Overview

Dissemination of the results of its scientific research has always been among the GCI's highest priorities. While contributions to publications and professional meetings allow easy distribution of information to the field, the Institute recognizes that education and training often provide a better means of assisting the integration of emerging scientific knowledge into professional practice.

For this reason, the GCI's Education department created the Research Into Practice Initiative—ongoing training workshops, colloquia, and similar events—to present new scientific advances resulting from research undertaken by the GCI and its partners. Activities that are part of the Research Into Practice Initiative emphasize the adaptation of research results to practical problems, drawing upon the perspectives of both scientists and conservators, and identifying areas where further work and collaboration may be needed.

Background

The modern profession of conservation began to emerge in the nineteenth century with the work of chemist Michael Faraday in the 1850s on the cleaning and protection of the collection at the National Gallery in London. In 1888, another milestone was reached in the appointment of Friedrich Rathgen at the Royal Museums of Berlin as the first chemist employed by a museum for the purpose of caring for its collection. In the early twentieth century, chemists Harold Pleinderleith of the British Museum, Paul Coremans of the Institut royal du Patrimoine artistique (Belgium), and Rutherford John Gettens and George Stout at the Fogg Museum (Harvard University) were pioneers in the development of the modern profession of conservation. With them began the symbiotic relationship that exists today between the scientific researcher and the practicing conservator.

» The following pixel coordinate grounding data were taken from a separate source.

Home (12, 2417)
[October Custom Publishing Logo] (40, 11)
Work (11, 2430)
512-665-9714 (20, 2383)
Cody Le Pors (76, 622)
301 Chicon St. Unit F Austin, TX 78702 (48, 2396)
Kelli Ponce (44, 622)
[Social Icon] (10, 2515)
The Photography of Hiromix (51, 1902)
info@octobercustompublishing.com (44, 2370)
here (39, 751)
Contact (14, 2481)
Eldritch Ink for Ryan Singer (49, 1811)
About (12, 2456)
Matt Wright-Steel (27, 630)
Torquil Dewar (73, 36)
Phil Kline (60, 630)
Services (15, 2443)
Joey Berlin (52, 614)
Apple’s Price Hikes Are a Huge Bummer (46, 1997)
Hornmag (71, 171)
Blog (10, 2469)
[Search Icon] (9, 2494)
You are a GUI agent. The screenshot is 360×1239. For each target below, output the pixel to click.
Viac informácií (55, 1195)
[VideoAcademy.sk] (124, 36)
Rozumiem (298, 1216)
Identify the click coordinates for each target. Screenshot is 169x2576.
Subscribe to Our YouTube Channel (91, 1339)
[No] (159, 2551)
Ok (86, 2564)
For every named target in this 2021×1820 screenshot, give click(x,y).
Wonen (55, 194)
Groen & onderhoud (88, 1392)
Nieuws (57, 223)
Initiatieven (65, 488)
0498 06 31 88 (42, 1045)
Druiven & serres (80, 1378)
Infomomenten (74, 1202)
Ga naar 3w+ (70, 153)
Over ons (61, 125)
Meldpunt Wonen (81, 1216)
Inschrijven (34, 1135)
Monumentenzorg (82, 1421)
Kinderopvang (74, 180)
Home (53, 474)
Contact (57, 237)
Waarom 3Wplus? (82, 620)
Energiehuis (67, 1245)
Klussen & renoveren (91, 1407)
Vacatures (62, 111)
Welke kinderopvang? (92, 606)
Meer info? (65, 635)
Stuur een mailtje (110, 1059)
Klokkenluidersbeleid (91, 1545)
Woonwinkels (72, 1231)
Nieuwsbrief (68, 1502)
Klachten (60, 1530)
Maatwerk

Today more than ever, the conservation field looks to the sciences to provide understanding of materials, their deterioration, and their longer-term preservation. In addition to preserving the materials of the more distant past, conservators now are increasingly encountering new materials and media used in the products of modern culture which often pose unprecedented conservation challenges. Continued collaboration and dialogue between scientists and conservators are essential to the investigation and development of appropriate conservation solutions to meet these new challenges.

Goal

The goal of the Research Into Practice Initiative is the enhanced connection between scientific research and its application in the field through the timely movement of research results from the laboratory to the practicing professional. In support of this goal, the initiative is pursuing the following objectives:

• to present through training workshops, colloquia, and related events the results of new scientific work undertaken by the GCI and other research institutions;
• to consider how research advances can inform the understanding of a conservation problem and a choice of intervention;
• to highlight, for both conservator and researcher, the various issues at stake when integrating new research into practice; and
• to identify areas where further investigation may be needed—whether lab-based research, in-the-field testing and adapting, or both.

To date, the initiative activities have addressed the cleaning of acrylic painted surfaces; the desalination of porous building materials, and recent advances in characterizing Asian lacquer.